*** Dataset records ***
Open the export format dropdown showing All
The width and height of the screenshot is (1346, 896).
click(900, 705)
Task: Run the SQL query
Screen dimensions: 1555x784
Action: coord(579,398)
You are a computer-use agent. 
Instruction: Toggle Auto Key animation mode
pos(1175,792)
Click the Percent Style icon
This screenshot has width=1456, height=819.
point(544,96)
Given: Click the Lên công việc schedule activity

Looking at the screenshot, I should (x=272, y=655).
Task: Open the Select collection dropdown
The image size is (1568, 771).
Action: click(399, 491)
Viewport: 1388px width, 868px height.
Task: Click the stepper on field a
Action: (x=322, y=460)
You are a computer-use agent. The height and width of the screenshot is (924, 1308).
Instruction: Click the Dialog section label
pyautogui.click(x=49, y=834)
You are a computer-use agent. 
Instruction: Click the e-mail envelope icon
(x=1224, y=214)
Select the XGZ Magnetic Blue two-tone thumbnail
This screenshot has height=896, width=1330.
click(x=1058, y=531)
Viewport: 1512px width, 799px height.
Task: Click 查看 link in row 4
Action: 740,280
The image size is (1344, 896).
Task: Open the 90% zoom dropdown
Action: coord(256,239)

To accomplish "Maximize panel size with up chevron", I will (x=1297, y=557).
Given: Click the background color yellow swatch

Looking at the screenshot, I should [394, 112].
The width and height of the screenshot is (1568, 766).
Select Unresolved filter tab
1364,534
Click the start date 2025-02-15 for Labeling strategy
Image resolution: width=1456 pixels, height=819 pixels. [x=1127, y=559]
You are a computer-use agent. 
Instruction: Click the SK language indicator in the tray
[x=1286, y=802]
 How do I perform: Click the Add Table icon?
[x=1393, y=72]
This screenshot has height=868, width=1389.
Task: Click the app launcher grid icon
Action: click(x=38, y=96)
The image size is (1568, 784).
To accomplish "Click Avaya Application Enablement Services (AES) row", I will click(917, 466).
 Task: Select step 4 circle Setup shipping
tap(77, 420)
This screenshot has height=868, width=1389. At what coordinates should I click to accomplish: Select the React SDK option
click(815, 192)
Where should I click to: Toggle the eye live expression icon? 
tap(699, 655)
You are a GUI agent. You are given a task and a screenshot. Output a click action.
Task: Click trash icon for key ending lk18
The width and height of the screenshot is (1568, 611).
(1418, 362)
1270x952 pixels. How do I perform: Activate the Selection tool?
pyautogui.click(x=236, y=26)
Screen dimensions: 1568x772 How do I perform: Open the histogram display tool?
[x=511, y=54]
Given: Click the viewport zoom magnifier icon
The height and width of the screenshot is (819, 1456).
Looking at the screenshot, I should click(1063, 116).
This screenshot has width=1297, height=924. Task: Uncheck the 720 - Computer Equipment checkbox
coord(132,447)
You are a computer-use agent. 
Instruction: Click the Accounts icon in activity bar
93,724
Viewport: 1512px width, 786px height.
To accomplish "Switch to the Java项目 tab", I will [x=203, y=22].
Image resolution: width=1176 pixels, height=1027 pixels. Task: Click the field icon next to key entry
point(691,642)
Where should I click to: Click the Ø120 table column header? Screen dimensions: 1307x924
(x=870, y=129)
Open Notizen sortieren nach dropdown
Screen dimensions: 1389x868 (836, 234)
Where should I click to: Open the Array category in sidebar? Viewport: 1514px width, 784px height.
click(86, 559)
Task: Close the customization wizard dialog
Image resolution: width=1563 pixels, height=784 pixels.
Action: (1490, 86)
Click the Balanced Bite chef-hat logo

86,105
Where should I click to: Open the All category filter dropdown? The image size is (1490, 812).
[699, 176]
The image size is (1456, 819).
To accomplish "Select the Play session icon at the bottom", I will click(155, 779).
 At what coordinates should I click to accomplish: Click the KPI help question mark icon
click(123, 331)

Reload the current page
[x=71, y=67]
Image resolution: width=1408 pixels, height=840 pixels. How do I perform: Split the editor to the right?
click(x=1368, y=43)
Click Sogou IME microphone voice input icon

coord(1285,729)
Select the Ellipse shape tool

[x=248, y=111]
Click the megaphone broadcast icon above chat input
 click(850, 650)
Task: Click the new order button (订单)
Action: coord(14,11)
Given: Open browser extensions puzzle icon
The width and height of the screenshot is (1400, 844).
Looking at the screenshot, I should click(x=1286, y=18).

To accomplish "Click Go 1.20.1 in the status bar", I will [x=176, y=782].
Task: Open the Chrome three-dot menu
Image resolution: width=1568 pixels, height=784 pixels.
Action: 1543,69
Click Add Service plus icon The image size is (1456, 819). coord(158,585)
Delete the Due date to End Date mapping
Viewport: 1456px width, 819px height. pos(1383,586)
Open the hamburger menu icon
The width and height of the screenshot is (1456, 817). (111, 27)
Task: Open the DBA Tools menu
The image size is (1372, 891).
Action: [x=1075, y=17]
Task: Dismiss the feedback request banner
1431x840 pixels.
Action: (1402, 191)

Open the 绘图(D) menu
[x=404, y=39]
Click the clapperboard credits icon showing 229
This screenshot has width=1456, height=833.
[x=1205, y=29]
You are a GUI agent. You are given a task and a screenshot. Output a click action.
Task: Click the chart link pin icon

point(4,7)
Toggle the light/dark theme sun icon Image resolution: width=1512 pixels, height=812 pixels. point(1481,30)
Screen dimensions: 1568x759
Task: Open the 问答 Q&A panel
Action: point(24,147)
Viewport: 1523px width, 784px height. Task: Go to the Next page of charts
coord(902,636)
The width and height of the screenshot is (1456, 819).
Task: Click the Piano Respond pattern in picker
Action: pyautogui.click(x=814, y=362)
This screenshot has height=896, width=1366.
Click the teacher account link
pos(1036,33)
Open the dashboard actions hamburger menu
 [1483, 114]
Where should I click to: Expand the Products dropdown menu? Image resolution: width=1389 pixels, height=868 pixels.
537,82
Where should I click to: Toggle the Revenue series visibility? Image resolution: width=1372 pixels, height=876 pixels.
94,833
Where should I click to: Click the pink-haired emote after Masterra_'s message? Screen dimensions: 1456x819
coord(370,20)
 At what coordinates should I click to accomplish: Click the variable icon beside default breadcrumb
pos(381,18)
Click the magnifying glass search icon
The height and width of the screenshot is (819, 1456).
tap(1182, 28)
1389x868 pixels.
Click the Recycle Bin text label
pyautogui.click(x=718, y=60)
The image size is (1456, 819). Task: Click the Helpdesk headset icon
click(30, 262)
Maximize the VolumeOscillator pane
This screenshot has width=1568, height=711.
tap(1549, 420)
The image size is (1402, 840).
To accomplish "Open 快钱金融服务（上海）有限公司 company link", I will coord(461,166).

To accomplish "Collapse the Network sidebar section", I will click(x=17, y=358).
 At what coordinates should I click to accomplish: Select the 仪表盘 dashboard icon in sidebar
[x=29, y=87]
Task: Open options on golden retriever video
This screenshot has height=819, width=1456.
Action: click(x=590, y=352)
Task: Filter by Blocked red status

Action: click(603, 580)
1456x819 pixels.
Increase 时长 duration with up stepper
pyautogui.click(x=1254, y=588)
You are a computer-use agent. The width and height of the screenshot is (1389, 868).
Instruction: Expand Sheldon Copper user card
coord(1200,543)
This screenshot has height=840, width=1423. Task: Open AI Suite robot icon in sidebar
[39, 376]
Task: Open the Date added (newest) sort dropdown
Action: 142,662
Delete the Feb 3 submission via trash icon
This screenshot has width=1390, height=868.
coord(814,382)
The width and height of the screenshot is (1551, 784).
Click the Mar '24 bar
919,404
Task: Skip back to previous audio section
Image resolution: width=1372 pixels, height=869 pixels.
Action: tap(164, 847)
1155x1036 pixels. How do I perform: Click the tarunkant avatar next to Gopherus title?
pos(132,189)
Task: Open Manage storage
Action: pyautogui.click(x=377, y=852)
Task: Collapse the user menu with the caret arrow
*** End of Dataset records ***
# Try it
Go through the records above and report how many lines contain "will". Write the number only.

# Answer to this task
7